The 1-slack cutting-plane algorithm implemented in SVM^struct V3.10 uses a new but equivalent formulation of the structural SVM quadratic program and is several orders of magnitude faster than prior methods. The algorithm is described in [5]. The n-slack algorithm of SVM^struct V2.50 is described in [1][2]. The SVM^struct implementation is based on the SVM^light quadratic optimizer [3].

Existing Instantiations

SVM^struct can be thought of as an API for implementing different kinds of complex prediction algorithms. Currently, we have implemented the following learning tasks:

SVM^struct Python: A python interface to the SVM^struct API for implementing your own structured prediction method. The Python interface makes prototyping much easier and faster than working in C.
More information and source code.
SVM^struct Matlab: A matlab interface to the SVM^struct API for implementing your own structured prediction method. Again, prototyping should be much easier and faster than working in C.
More information and source code.
Latent SVM^struct: Training of structural SVM predictions rules when the training labels are not fully observed (e.g. unobserved dependency structure in NP-coref, motif finding, ranking with weak orderings).
More information and source code.
SVM^multiclass: Multi-class classification. Learns to predict one of k mutually exclusive classes. This is probably the simplest possible instance of SVM^struct and serves as a tutorial example of how to use the programming interface.
More information and source code.
SVM^cfg: Learns a weighted context free grammar from examples. Training examples (e.g. for natural language parsing) specify the sentence along with the correct parse tree. The goal is to predict the parse tree of new sentences.
More information and source code.
SVM^align: Learning to align sequences. Given examples of how sequence pairs align, the goal is to learn a complex substitution and insertion/deletion model so that one can predict alignments of new sequences.
More information and source code.
SVM^hmm: Learns a hidden Markov model from examples. Training examples (e.g. for part-of-speech tagging) specify the sequence of words along with the correct assignment of tags (i.e. states). The goal is to predict the tag sequences for new sentences.
More information and source code.
SVM^map: Learns rankings that optimize Mean Average Precision (MAP) as the performance metric.
More information and source code.
SVM^div: Learns to predict diversified rankings and sets for Information Retrieval.
More information and source code.
SVM^perf: Learns a binary classification rule that directly optimizes ROC-Area, F1-Score, or the Precision/Recall Break-Even Point. It is also a training algorithm for conventional linear binary classification SVMs that can be orders of magnitude faster than SVM-light for large datasets.
More information and source code.
SVM^rank: Learns a rule for predicting rankings as typically used in search engines and other retrieval systems. It is equivalent to SVM-light in '-z p' mode, but it is a much more efficient algorithm for training Ranking SVMs.
More information and source code.
Propensity SVM^rank: Learns a ranking function from biased and incomplete data, especially data that comes from clicks, through counterfactual empirical risk miminization.
More information and source code.
SVM^pairMRF: Semantic scene labeling for 3D point cloud data. Basically learns a general Markov Random Field model with pairwise potentials and can be used beyond that specific application.
More information and source code.
SVM^sle: Learning algorithm for predicting document-level sentiment polarities with latent explanations.
More information and source code.
SVM^struct for activity recognition: Learning algorithm for training activity recognizers for video.
More information and source code.
SVM^struct for web-page segmentation: Learning algorithm for segmenting web pages based on directed acyclic graph structure.
More information and source code.

Please let me know, if you want me to add your implementations to this list.
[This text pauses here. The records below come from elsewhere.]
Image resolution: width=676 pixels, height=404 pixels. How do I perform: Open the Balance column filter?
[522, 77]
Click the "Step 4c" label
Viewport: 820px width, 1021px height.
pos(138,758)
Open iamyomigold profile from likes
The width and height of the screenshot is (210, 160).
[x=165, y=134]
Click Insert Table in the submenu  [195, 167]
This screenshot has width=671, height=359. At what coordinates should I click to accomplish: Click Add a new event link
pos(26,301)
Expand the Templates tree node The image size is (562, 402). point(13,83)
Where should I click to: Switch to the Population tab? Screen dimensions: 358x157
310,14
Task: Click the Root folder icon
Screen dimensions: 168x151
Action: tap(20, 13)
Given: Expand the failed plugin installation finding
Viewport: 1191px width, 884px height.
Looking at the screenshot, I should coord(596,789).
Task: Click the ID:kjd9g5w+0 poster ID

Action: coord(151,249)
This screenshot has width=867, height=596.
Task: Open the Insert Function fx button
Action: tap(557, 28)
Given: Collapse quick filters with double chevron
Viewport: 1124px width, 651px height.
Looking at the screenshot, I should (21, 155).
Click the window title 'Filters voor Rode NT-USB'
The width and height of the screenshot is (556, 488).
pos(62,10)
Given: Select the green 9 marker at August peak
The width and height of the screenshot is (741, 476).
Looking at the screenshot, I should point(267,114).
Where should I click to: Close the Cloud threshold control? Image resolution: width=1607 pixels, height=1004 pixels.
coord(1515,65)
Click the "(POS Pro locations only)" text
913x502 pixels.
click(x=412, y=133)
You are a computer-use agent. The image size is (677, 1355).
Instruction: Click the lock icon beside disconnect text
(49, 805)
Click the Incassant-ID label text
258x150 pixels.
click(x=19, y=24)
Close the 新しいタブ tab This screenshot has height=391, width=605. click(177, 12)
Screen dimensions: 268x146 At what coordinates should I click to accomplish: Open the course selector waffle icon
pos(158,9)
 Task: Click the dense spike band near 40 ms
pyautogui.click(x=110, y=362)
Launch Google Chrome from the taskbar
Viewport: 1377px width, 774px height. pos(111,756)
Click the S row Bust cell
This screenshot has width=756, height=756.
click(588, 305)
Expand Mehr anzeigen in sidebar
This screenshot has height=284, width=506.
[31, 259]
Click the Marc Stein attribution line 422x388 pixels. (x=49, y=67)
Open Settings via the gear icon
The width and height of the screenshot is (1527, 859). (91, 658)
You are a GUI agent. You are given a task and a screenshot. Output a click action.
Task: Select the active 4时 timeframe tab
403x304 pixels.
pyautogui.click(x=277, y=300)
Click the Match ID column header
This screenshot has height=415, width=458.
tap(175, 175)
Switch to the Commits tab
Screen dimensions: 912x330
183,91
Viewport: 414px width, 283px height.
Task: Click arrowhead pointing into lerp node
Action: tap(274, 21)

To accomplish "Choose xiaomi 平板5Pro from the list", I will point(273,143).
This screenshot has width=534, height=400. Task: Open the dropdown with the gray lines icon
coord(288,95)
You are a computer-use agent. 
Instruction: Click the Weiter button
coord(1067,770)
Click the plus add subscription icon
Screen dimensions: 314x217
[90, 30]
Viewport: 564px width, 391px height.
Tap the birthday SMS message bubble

Source Code for Implementing your Own Instantiation

Instead of using one of the existing instantiations of SVM^struct listed above, you can implement your own. SVM^struct contains an API that let's you specialize the general sparse approximation training algorithm for your particular application. Referring to the algorithm as presented in [1], you merely need to provide the code for the following:

A function for computing the feature vector Psi.
A function for computing the argmax over the (kernelized) linear discriminant function.
A function for computing the argmax over the loss-augmented (kernelized) linear discriminant function.
A loss function.

You can download the source code of the algorithm and the API from the following location:

      https://osmot.cs.cornell.edu/svm_struct/current/svm_struct.tar.gz

If you are not so eager on C programming, then you might want to look at the Python API by Thomas Finley or the Matlab API by Andrea Vedaldi. They make it substantially easier to prototype in than using the original C API, but offer essentially the same functionality and call the original C-code internally. Also, both the Pyton and the Matlab APIs are identical in their structure to the C API described below, so it is easy to switch between them.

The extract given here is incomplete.